Text and item location entries
============

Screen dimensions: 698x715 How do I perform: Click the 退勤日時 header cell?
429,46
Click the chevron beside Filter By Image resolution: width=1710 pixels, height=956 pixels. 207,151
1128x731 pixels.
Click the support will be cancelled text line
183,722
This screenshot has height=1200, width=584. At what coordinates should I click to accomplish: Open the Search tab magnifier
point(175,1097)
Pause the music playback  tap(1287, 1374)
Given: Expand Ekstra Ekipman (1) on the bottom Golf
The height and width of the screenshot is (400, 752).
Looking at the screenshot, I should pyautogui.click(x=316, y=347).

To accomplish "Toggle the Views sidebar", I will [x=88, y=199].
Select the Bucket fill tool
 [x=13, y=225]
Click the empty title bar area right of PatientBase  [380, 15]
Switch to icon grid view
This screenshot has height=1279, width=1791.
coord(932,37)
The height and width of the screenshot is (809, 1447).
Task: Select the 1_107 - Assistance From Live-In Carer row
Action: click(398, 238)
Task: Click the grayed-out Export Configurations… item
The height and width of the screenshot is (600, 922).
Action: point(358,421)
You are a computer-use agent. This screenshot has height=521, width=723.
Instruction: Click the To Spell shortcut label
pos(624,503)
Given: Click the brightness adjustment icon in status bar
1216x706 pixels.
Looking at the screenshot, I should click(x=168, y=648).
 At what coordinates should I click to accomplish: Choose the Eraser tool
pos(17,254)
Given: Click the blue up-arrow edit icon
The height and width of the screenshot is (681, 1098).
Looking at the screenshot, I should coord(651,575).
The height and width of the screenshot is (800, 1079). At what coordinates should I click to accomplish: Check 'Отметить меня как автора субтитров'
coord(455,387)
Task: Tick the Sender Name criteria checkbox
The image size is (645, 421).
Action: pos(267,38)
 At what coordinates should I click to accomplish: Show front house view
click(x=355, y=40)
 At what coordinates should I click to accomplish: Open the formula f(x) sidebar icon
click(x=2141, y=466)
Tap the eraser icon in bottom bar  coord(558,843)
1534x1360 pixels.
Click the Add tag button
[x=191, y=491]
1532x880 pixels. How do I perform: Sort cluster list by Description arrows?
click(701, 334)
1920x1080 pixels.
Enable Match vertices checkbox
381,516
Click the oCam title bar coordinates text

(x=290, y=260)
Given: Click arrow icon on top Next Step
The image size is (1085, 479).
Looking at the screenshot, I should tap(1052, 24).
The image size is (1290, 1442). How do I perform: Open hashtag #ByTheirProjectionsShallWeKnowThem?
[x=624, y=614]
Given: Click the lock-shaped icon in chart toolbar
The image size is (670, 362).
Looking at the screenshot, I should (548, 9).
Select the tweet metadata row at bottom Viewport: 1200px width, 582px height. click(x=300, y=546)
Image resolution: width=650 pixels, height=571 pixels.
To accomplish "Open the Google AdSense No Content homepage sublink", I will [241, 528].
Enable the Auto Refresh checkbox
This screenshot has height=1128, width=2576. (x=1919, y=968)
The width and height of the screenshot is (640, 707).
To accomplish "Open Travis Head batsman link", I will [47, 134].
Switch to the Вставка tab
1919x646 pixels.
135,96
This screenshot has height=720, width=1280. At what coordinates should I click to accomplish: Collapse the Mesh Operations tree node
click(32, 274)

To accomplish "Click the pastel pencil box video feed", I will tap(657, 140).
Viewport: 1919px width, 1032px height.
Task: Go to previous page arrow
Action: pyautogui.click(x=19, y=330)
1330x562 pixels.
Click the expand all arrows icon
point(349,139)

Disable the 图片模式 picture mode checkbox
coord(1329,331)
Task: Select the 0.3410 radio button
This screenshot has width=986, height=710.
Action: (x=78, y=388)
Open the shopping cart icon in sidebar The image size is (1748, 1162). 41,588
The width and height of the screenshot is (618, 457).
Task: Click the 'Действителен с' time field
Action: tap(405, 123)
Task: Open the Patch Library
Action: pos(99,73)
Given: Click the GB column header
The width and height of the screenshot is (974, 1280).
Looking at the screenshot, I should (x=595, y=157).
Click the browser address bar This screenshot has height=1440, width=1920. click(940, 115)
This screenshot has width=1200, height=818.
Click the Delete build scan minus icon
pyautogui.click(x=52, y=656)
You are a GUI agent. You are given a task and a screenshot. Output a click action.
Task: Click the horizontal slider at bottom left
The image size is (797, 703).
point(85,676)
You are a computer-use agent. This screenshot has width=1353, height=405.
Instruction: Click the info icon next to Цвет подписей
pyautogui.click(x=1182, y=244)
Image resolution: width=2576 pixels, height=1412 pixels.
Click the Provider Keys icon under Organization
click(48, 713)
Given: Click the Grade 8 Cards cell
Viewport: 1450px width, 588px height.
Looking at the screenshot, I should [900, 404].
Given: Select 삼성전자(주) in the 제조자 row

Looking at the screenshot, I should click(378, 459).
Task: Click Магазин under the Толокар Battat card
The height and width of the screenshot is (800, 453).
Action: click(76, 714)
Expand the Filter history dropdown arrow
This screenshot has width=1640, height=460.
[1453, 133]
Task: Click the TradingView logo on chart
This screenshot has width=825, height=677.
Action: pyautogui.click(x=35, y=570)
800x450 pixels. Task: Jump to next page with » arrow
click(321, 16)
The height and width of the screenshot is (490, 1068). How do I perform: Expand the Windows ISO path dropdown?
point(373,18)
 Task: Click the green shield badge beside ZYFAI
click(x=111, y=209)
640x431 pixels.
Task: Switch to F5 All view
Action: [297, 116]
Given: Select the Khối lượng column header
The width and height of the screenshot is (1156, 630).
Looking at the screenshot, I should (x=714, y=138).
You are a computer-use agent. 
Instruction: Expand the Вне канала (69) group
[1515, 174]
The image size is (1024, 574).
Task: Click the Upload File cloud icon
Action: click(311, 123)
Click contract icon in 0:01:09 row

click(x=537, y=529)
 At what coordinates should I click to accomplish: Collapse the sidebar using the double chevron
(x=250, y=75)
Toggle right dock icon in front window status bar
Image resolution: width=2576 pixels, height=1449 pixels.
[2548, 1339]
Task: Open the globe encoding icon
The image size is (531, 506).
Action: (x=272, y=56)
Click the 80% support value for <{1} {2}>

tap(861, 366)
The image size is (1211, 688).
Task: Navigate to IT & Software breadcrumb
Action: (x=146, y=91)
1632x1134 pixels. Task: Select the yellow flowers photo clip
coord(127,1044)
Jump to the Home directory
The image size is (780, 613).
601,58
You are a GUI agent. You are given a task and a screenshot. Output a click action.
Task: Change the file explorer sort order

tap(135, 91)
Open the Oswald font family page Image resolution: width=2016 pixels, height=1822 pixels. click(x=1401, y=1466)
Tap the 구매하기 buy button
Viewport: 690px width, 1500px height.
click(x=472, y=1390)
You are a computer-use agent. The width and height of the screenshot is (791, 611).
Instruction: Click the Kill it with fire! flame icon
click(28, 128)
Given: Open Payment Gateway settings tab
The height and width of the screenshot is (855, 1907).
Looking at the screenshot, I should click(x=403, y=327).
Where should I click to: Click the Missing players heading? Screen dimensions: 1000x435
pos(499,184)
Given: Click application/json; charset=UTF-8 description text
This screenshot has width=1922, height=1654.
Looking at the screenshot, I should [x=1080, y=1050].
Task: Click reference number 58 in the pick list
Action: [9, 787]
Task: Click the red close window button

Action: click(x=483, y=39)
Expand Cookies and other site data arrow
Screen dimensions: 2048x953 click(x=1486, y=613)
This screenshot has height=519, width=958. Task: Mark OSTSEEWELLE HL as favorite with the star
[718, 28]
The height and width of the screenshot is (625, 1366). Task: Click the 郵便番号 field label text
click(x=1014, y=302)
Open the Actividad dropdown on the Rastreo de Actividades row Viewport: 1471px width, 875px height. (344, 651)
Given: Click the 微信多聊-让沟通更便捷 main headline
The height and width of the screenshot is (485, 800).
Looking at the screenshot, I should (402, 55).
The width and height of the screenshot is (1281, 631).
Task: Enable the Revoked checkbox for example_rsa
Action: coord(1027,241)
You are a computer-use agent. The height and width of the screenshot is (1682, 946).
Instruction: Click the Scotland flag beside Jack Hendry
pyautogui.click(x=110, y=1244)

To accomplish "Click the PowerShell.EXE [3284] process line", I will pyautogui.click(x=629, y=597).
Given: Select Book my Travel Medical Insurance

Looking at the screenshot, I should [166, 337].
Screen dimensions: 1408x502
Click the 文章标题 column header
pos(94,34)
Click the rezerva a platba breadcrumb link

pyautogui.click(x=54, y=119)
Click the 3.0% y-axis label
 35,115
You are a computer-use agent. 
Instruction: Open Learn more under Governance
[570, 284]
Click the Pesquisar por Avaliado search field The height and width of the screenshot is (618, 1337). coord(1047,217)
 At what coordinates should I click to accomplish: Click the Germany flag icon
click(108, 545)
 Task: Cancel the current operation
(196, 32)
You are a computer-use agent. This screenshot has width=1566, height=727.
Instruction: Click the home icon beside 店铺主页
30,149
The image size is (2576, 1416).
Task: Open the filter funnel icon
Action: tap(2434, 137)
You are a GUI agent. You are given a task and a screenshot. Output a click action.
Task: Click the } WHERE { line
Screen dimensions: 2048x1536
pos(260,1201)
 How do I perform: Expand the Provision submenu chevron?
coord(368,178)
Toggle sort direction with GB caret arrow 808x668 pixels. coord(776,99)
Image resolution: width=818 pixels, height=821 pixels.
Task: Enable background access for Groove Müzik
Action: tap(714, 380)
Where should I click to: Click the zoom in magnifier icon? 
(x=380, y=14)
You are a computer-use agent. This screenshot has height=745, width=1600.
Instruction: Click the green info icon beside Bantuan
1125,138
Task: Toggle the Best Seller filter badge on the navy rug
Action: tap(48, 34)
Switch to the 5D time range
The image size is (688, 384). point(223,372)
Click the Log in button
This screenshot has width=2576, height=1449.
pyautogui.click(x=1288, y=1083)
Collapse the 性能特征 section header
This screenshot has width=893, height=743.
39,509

============

• _TASK DIRECTIONS_
Rewrite the material from its first line through the line containing "Pause the music", replacing "chevron" with "arrow". Leave everything else in those lines unchanged.

• _FULL RESPONSE_
Screen dimensions: 698x715 How do I perform: Click the 退勤日時 header cell?
429,46
Click the arrow beside Filter By Image resolution: width=1710 pixels, height=956 pixels. 207,151
1128x731 pixels.
Click the support will be cancelled text line
183,722
This screenshot has height=1200, width=584. At what coordinates should I click to accomplish: Open the Search tab magnifier
point(175,1097)
Pause the music playback  tap(1287, 1374)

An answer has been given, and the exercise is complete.